Der Industrieausschuss des Europäischen Parlaments hat am Mittwoch (13. Juli) dafür gestimmt, Sojaöl als Rohstoff für die Herstellung von Biokraftstoffen einzuschränken. Damit wird Sojaöl in der EU auf eine Stufe mit Palmöl gestellt.

EURACTIV.com
Diesel,Fuel,Nozzle,And,Soybeans.,Biodiesel,,Biofuel,,Agriculture,And,Renewable
Die Abgeordneten wollen, dass das Ausstiegsdatum für Palmöl und Soja, das derzeit auf 2030 angesetzt ist, ab dem Zeitpunkt des Inkrafttretens der Richtlinie gilt. [<a href="https://www.shutterstock.com/image-photo/diesel-fuel-nozzle-soybeans-biodiesel-biofuel-2149564933" target="_blank" rel="noopener">J.J. Gouin / Shutterstock.com</a>]

Der Industrieausschuss des Europäischen Parlaments hat am Mittwoch (13. Juli) dafür gestimmt, Sojaöl als Rohstoff für die Herstellung von Biokraftstoffen einzuschränken.
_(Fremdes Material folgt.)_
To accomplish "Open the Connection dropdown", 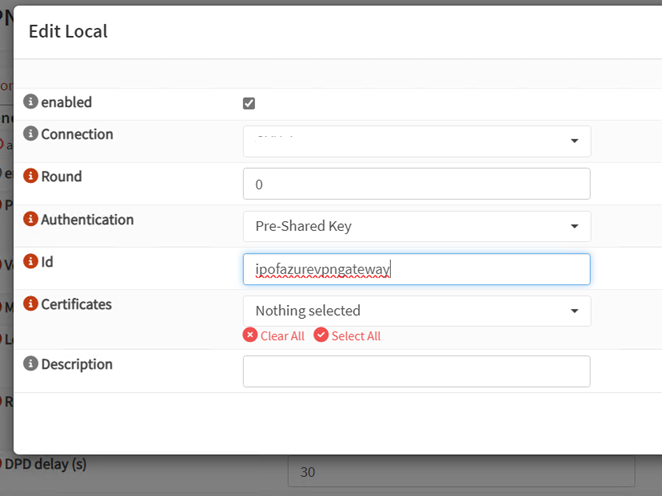I will click(416, 141).
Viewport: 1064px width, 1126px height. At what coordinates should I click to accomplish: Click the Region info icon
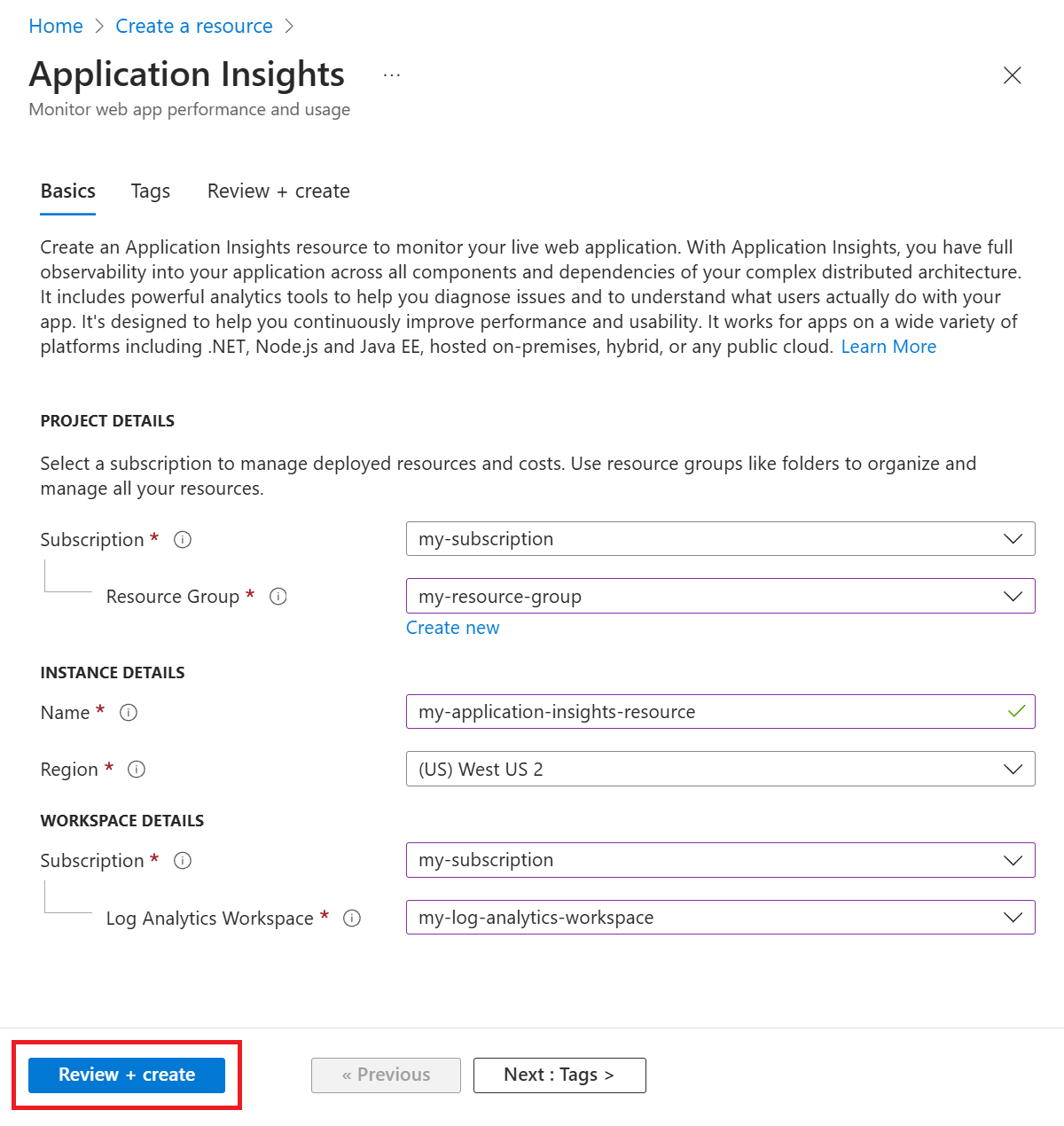point(137,770)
Damit wird Sojaöl in der EU auf eine Stufe mit Palmöl gestellt.

Die Abgeordneten trafen diese Entscheidung aufgrund von Bedenken über die Umweltauswirkungen des Sojaanbaus in außereuropäischen Ländern, wo er für die Abholzung von Wäldern verantwortlich ist.

Etwa 73 Prozent der Sojabohnen, die für die Herstellung von Biodiesel verwendet werden, werden derzeit aus Südamerika importiert, so die Initiative für saubere Mobilität Transport & Environment (T&E).
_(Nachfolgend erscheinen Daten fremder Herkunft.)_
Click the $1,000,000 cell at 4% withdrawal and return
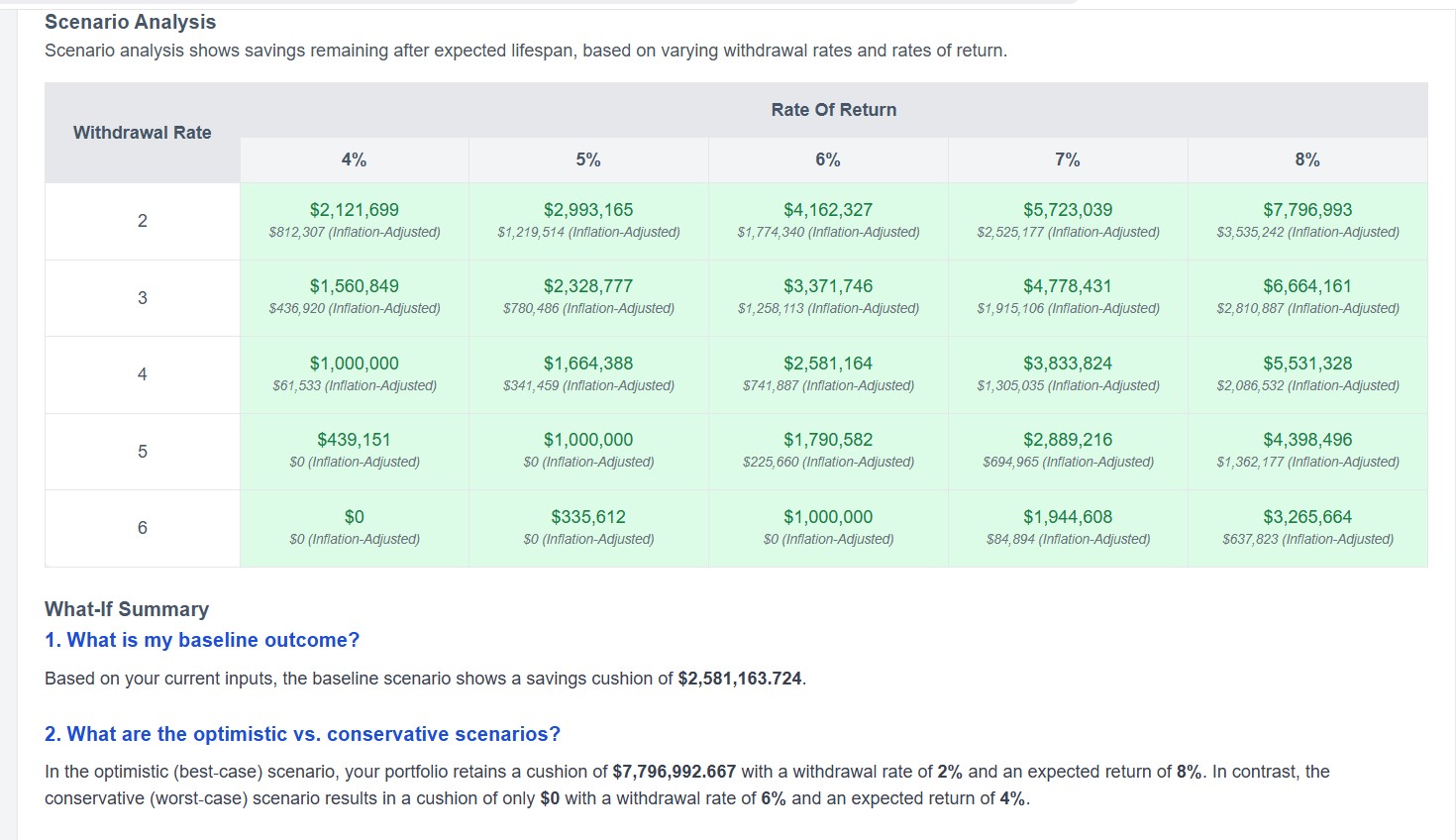1456x840 pixels. pos(354,374)
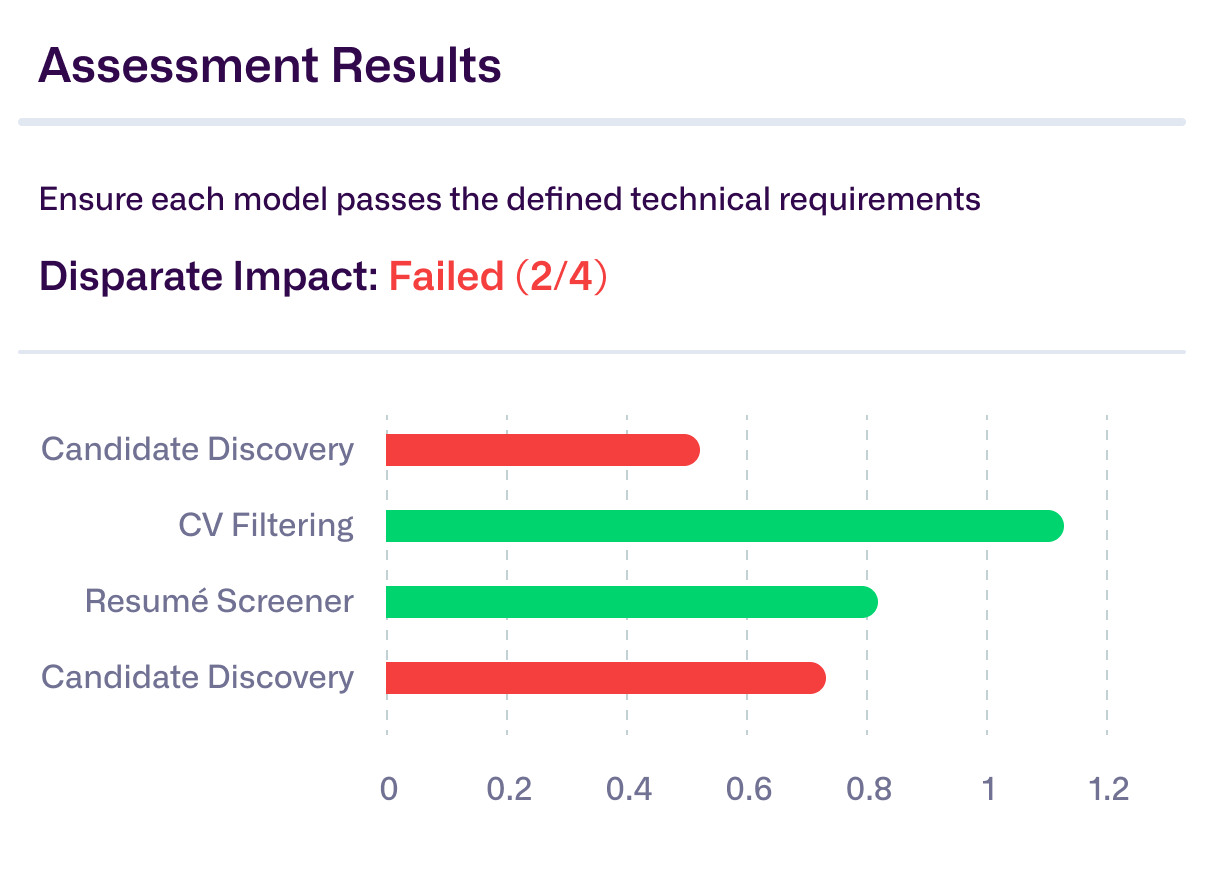The width and height of the screenshot is (1206, 880).
Task: Click the "Assessment Results" heading
Action: pos(269,66)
Die Gesetzgeber wollen außerdem den Beginn des Ausstiegs aus der Verwendung von Palmöl und Soja, der derzeit für 2030 vorgesehen ist, vorverlegen, sodass er sofort nach Inkrafttreten der Richtlinie gilt, also möglicherweise ab dem nächsten Jahr.

„Palmöl und Soja dürfen nicht mehr auf die Quote für Biokraftstoffe der ersten Generation angerechnet werden, sobald die Richtlinie in Kraft tritt“, sagte Markus Pieper, ein deutscher Europaabgeordneter der Europäischen Volkspartei, der den Gesetzesvorschlag durch das Parlament gebracht hat.

„Wir haben Soja ausgeschlossen, weil wir Zweifel an den nachhaltigen Bedingungen haben, unter denen Dritte-Welt-Länder Soja an Europa liefern“, erklärte der konservative Abgeordnete auf einer Pressekonferenz.

Der Standpunkt des Industrieausschusses zur überarbeiteten Richtlinie über erneuerbare Energien wurde mit 54 Ja-Stimmen, 14 Nein-Stimmen und 6 Enthaltungen angenommen.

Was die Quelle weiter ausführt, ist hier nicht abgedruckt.